Reading text:
● ● ● ● ● ● ●

The Darfur crisis has suffered from two problems. One is the exaggerated and sometimes almost hysterical tone in which it tends to be discussed. It is not “the greatest humanitarian disaster the world faces today”, as was claimed even by Britain’s usually cautious new prime minister last week. Iraq, where 8 million people need emergency aid, more than 3 million have fled from their homes in the last two years and about a thousand are dying of violence every month, is more grim. In the Democratic Republic of Congo, in spite of a fragile peace deal, as many as 1,200 people are estimated by humanitarian agencies to be dying every day. In Darfur, 2 million people have been displaced and up to 200,000 may have died.
This does not mean Darfur is not a huge tragedy, but that the situation there has changed. The problems of 2003 and 2004, when the Sudanese airforce was regularly bombing villages, are not the same now. Far more civilians are dying from Nato airstrikes in Afghanistan. Critics who demand that French or US planes shoot down Sudanese military aircraft should consider calling for a no-fly zone in Helmand province.

● ● ● ● ● ● ●

Data excerpts:
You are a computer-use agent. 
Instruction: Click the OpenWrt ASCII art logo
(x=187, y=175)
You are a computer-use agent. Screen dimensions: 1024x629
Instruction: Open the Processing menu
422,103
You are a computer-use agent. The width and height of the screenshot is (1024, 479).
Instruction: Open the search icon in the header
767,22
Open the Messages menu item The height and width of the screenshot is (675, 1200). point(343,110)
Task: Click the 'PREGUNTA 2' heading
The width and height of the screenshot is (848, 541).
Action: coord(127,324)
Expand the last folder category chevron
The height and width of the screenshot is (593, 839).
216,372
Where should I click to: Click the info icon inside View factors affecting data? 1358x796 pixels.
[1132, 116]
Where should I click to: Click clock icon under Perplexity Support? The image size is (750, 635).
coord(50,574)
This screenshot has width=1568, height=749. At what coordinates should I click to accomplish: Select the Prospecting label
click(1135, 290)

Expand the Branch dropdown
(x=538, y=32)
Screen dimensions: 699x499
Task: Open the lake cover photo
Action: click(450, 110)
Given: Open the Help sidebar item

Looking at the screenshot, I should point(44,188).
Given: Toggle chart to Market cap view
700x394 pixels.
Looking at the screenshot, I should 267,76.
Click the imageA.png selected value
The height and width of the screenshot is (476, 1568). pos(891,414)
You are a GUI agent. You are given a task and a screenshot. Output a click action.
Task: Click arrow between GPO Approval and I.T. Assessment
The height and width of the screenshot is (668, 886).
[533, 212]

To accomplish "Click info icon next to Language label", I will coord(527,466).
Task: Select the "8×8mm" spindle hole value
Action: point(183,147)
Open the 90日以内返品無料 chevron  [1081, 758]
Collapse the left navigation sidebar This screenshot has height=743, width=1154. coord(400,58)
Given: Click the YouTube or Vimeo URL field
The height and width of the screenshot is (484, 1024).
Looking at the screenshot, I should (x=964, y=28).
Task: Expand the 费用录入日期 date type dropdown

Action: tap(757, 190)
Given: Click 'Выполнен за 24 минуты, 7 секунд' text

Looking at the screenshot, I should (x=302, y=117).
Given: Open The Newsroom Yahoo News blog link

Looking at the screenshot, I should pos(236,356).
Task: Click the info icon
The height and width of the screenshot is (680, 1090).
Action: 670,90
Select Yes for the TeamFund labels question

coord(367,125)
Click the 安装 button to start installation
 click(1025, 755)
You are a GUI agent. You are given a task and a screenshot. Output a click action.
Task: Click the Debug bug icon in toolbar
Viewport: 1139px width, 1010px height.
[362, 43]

● ● ● ● ● ● ●

Exercise aim: In the passage on the Darfur crisis, why does the writer say Darfur is not "the greatest humanitarian disaster the world faces today"? Answer in one to three sentences. The entries were drawn from a different source than the passage on the Darfur crisis.

Exercise response: The writer points to worse situations elsewhere. In Iraq, 8 million people need emergency aid, more than 3 million have fled their homes in two years, and about a thousand die of violence each month. In the Democratic Republic of Congo, as many as 1,200 people may be dying every day, while Darfur has 2 million displaced and up to 200,000 possibly dead.